ADT2 и ADT5 — ещё один пример белков-совместителей, обнаруженных в растениях. Оба этих белка играют роль в биосинтезе фенилаланина, как и все другие ADT. Однако ADT2 вместе с FtsZ необходим при делении хлоропластов, а ADT5 транспортируется стромулами в ядро[11].
МеханизмыПравить
Во многих случаях функциональность белка зависит не только от его структуры, но и от его местоположения. Например, один белок может иметь одну функцию, когда находится в цитоплазме клетки, другую функцию, когда взаимодействует с мембраной, и третью функцию, если он выделяется из клетки.

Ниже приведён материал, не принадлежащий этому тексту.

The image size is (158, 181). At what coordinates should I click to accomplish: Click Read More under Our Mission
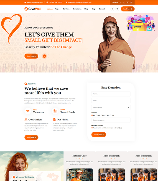(31, 137)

Это свойство подрабатывающих белков известно как «дифференциальная локализация»[13]. Например, при более высоких температурах DegP (HtrA) будет функционировать как протеаза путем направленной деградации белков, а при более низких температурах — как шаперон, способствуя нековалентной укладке или разворачиванию, а также сборке или разборке других макромолекулярных структур[6]. Более того, совместные белки могут проявлять различное поведение не только в результате своего расположения внутри клетки, но и в зависимости от типа клетки, в которой экспрессируется белок[13]. Многофункциональность также может быть следствием дифференциальных посттрансляционных модификаций (ПТМ)[14]. Было показано, что в случае гликолитического фермента глицеральдегид-3-фосфатдегидрогеназы (GAPDH) изменения в PTM связаны с мультифункциональностью более высокого порядка[15][16].

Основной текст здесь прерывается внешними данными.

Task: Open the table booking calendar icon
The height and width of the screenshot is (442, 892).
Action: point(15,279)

Другими методами, с помощью которых белки могут «подрабатывать», являются изменение их олигомерного состояния, изменение концентрации лиганда или субстрата белка, использование альтернативных сайтов связывания или, наконец, фосфорилирование. Примером белка, который проявляет различную функцию в различных олигомерных состояниях, является пируваткиназа, которая проявляет метаболическую активность в виде тетрамера и активность связывания тиреоидных гормонов в виде мономера. Изменения концентрации лигандов или субстратов могут вызвать переключение функции белка. Например, в присутствии высоких концентраций железа аконитаза действует как фермент, а при низкой концентрации железа аконитаза действует как железо-чувствительный элемент-связывающий белок (IREBP), увеличивая поглощение железа. Белки также могут выполнять отдельные функции за счет использования альтернативных сайтов связывания, которые выполняют разные задачи. Примером этого является церулоплазмин, белок, который действует как оксидаза в метаболизме меди и работает как медь-независимая глутатионпероксидаза. Наконец, фосфорилирование может иногда вызывать переключение функции подрабатывающего белка. Например, фосфорилирование фосфоглюкозоизомеразы (PGI) по Ser-185 протеинкиназой CK2 приводит к тому, что она перестает функционировать как фермент, сохраняя при этом свою функцию аутокринного фактора подвижности[3]. Следовательно, когда происходит мутация, которая инактивирует функцию подрабатывающих белков, другие функции не обязательно затрагиваются[9].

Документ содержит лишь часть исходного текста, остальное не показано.